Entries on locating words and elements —
+---+
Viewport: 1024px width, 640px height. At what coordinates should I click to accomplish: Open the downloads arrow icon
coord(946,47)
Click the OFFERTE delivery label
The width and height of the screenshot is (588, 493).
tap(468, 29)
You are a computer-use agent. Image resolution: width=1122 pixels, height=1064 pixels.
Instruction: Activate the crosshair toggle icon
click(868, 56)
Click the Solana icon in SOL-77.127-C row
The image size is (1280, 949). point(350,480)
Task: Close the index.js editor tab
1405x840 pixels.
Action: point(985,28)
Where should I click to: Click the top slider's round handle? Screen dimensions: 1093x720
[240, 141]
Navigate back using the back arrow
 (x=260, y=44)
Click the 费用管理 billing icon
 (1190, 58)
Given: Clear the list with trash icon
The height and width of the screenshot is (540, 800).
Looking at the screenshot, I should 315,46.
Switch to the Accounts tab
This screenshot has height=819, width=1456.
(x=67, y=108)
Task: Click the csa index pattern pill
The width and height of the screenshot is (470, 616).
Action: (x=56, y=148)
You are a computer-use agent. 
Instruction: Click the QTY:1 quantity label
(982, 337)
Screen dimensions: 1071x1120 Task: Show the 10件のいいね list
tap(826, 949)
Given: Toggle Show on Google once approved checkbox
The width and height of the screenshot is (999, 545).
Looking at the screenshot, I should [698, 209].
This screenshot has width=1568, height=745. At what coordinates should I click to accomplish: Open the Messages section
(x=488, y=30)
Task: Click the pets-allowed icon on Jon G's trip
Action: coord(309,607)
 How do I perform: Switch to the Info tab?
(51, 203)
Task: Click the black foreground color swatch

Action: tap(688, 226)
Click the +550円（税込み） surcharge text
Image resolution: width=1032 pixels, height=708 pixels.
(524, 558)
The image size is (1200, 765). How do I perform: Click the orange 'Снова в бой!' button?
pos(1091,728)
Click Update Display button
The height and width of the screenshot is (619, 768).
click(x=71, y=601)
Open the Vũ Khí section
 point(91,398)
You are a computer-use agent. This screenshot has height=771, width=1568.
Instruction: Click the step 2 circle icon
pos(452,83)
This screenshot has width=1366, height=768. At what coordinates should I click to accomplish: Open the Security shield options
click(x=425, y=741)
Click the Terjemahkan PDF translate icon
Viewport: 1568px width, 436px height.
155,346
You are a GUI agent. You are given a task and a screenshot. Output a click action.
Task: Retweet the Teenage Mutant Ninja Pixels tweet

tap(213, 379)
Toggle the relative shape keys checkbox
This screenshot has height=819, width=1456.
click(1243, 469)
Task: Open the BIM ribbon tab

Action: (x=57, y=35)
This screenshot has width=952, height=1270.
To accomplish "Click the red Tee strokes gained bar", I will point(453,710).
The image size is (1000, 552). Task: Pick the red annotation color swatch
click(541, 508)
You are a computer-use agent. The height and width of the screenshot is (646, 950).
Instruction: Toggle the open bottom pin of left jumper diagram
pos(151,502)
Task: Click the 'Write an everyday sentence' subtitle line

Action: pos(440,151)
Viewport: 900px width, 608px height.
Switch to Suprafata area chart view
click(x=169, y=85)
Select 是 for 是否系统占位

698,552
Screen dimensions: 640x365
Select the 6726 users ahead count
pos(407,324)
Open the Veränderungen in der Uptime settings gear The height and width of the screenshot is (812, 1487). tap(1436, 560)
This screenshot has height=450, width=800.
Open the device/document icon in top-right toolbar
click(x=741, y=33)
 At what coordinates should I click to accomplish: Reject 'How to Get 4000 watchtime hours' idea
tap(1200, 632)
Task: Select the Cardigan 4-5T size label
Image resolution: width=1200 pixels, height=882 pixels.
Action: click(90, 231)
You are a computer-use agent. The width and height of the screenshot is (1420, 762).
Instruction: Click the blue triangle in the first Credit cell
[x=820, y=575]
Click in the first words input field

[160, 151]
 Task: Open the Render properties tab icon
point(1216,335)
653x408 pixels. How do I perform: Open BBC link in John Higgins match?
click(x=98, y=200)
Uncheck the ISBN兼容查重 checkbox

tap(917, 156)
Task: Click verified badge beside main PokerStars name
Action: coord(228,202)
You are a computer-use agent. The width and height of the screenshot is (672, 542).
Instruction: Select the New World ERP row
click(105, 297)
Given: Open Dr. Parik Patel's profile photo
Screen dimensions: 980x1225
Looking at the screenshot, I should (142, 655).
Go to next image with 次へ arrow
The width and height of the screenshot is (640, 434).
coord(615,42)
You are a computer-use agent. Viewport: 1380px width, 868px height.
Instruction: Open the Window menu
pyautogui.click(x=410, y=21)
+---+
Reproduce every one of the lines above verbatim, from first to last.

TASK ANSWER —
Viewport: 1024px width, 640px height. At what coordinates should I click to accomplish: Open the downloads arrow icon
coord(946,47)
Click the OFFERTE delivery label
The width and height of the screenshot is (588, 493).
tap(468, 29)
You are a computer-use agent. Image resolution: width=1122 pixels, height=1064 pixels.
Instruction: Activate the crosshair toggle icon
click(868, 56)
Click the Solana icon in SOL-77.127-C row
The image size is (1280, 949). point(350,480)
Task: Close the index.js editor tab
1405x840 pixels.
Action: point(985,28)
Where should I click to: Click the top slider's round handle? Screen dimensions: 1093x720
[240, 141]
Navigate back using the back arrow
 (x=260, y=44)
Click the 费用管理 billing icon
 (1190, 58)
Given: Clear the list with trash icon
The height and width of the screenshot is (540, 800).
Looking at the screenshot, I should 315,46.
Switch to the Accounts tab
This screenshot has height=819, width=1456.
(x=67, y=108)
Task: Click the csa index pattern pill
The width and height of the screenshot is (470, 616).
Action: (x=56, y=148)
You are a computer-use agent. 
Instruction: Click the QTY:1 quantity label
(982, 337)
Screen dimensions: 1071x1120 Task: Show the 10件のいいね list
tap(826, 949)
Given: Toggle Show on Google once approved checkbox
The width and height of the screenshot is (999, 545).
Looking at the screenshot, I should [698, 209].
This screenshot has width=1568, height=745. At what coordinates should I click to accomplish: Open the Messages section
(x=488, y=30)
Task: Click the pets-allowed icon on Jon G's trip
Action: coord(309,607)
 How do I perform: Switch to the Info tab?
(51, 203)
Task: Click the black foreground color swatch

Action: tap(688, 226)
Click the +550円（税込み） surcharge text
Image resolution: width=1032 pixels, height=708 pixels.
(524, 558)
The image size is (1200, 765). How do I perform: Click the orange 'Снова в бой!' button?
pos(1091,728)
Click Update Display button
The height and width of the screenshot is (619, 768).
click(x=71, y=601)
Open the Vũ Khí section
 point(91,398)
You are a computer-use agent. This screenshot has height=771, width=1568.
Instruction: Click the step 2 circle icon
pos(452,83)
This screenshot has width=1366, height=768. At what coordinates should I click to accomplish: Open the Security shield options
click(x=425, y=741)
Click the Terjemahkan PDF translate icon
Viewport: 1568px width, 436px height.
155,346
You are a GUI agent. You are given a task and a screenshot. Output a click action.
Task: Retweet the Teenage Mutant Ninja Pixels tweet

tap(213, 379)
Toggle the relative shape keys checkbox
This screenshot has height=819, width=1456.
click(1243, 469)
Task: Open the BIM ribbon tab

Action: (x=57, y=35)
This screenshot has width=952, height=1270.
To accomplish "Click the red Tee strokes gained bar", I will point(453,710).
The image size is (1000, 552). Task: Pick the red annotation color swatch
click(541, 508)
You are a computer-use agent. The height and width of the screenshot is (646, 950).
Instruction: Toggle the open bottom pin of left jumper diagram
pos(151,502)
Task: Click the 'Write an everyday sentence' subtitle line

Action: pos(440,151)
Viewport: 900px width, 608px height.
Switch to Suprafata area chart view
click(x=169, y=85)
Select 是 for 是否系统占位

698,552
Screen dimensions: 640x365
Select the 6726 users ahead count
pos(407,324)
Open the Veränderungen in der Uptime settings gear The height and width of the screenshot is (812, 1487). tap(1436, 560)
This screenshot has height=450, width=800.
Open the device/document icon in top-right toolbar
click(x=741, y=33)
 At what coordinates should I click to accomplish: Reject 'How to Get 4000 watchtime hours' idea
tap(1200, 632)
Task: Select the Cardigan 4-5T size label
Image resolution: width=1200 pixels, height=882 pixels.
Action: click(90, 231)
You are a computer-use agent. The width and height of the screenshot is (1420, 762).
Instruction: Click the blue triangle in the first Credit cell
[x=820, y=575]
Click in the first words input field

[160, 151]
 Task: Open the Render properties tab icon
point(1216,335)
653x408 pixels. How do I perform: Open BBC link in John Higgins match?
click(x=98, y=200)
Uncheck the ISBN兼容查重 checkbox

tap(917, 156)
Task: Click verified badge beside main PokerStars name
Action: coord(228,202)
You are a computer-use agent. The width and height of the screenshot is (672, 542).
Instruction: Select the New World ERP row
click(105, 297)
Given: Open Dr. Parik Patel's profile photo
Screen dimensions: 980x1225
Looking at the screenshot, I should (142, 655).
Go to next image with 次へ arrow
The width and height of the screenshot is (640, 434).
coord(615,42)
You are a computer-use agent. Viewport: 1380px width, 868px height.
Instruction: Open the Window menu
pyautogui.click(x=410, y=21)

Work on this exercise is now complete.